DOCUMENT SOURCE |
********************
Après avoir étudié à la prestigieuse London School of Economics et travaillé comme trader au cœur du système financier mondial, Gary est arrivé à une conclusion à la fois dérangeante et limpide :
Plus l’inégalité de richesse augmente, plus l’économie s’affaiblit. Et plus les institutions censées prévoir et corriger la situation deviennent aveugles.
1. Une prise de conscience née d’un désastre
Gary commence à travailler comme trader en juin 2008, juste avant l’effondrement de Lehman Brothers. Il a alors pour mission de prédire les taux d’intérêt à court terme des grandes banques centrales (Fed, Banque d’Angleterre, etc.).
Quand la crise éclate, les taux sont brutalement abaissés à presque 0 % partout dans le monde. L’idée dominante à l’époque — comme aujourd’hui — est que des taux bas vont stimuler l’économie en encourageant l’endettement et la consommation.
Mais très vite, Gary observe une anomalie persistante :
Malgré les taux bas, les gens ne dépensent pas. L’économie ne redémarre pas.
2. Pourquoi les gens ne dépensent-ils pas ?
Pour comprendre, Gary fait une chose que peu d’économistes osent faire : il pose la question directement aux gens ordinaires.
Et la réponse est toujours la même :
« Je ne dépense pas parce que je n’ai pas d’argent. »
En surface, cela semble simple, presque banal. Mais cette réponse entre en conflit frontal avec toute la théorie économique dominante. Car dans un monde sans inégalité (comme celui des modèles économiques enseignés), personne ne devrait manquer d’argent.
Et pourtant, sur le terrain, les familles s’appauvrissent, les jeunes ne peuvent plus acheter de maison, et les gouvernements croulent sous les déficits.
3. La richesse ne disparaît pas, elle se déplace
Gary pousse plus loin : si les familles s’appauvrissent, si les États vendent leurs actifs et s’endettent, où va l’argent ?
Et là, un déclic s’opère. Il réalise que la richesse ne s’évapore pas — elle est captée par les plus riches.
Il est entouré de millionnaires, dans un secteur où la richesse se concentre. Les marchés montent, les actifs explosent, pendant que la population s’endette et que les services publics sont coupés.
Cette redistribution à l’envers n’est pas conjoncturelle. C’est une tendance systémique.
4. Un mécanisme qui s’auto-renforce
Plus l’inégalité augmente, plus les riches accumulent des actifs générant du revenu passif (loyers, dividendes, intérêts…).Et plus les pauvres doivent payer pour accéder à ces mêmes actifs (logement, crédit…).
Résultat :
Les riches gagnent de l’argent sans travailler.
Les pauvres travaillent sans réussir à accumuler.
L’économie devient un siphon qui transfère la richesse vers le haut, de façon accélérée.
********************
DONNÉES FOURNIES |
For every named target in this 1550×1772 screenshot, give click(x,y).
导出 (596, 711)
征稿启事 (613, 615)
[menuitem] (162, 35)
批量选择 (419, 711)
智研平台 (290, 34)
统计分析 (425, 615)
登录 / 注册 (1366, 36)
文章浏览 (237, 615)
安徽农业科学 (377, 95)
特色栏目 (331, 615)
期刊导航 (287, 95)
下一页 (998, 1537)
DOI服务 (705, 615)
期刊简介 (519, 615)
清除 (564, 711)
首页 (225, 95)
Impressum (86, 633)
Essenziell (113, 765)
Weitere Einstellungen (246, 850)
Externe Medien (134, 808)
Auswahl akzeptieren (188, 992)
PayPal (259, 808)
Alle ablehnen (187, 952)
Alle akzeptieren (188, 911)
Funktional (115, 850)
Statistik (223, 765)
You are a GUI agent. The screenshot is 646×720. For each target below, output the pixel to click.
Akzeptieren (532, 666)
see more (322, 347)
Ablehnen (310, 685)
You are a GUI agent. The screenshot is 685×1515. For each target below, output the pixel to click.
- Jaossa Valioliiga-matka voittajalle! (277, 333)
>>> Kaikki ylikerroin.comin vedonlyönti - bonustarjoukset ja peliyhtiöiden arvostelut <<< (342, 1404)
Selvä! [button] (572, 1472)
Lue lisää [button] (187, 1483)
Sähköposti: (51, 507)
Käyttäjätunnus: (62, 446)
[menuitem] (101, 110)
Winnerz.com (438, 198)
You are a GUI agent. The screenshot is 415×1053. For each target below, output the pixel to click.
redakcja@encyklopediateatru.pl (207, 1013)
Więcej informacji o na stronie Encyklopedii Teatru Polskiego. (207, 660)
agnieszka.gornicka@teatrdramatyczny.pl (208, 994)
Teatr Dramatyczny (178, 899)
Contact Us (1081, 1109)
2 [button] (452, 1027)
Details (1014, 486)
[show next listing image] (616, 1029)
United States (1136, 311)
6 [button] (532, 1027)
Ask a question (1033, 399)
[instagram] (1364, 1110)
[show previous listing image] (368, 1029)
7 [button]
********************
CONSIGNE |
Recopiez mot pour mot le passage du document source qui commence aux mots « Mais très vite, Gary » et s'arrête après « dépensent-ils pas ? ».

EXERCICE TERMINÉ |
Mais très vite, Gary observe une anomalie persistante :
Malgré les taux bas, les gens ne dépensent pas. L’économie ne redémarre pas.
2. Pourquoi les gens ne dépensent-ils pas ?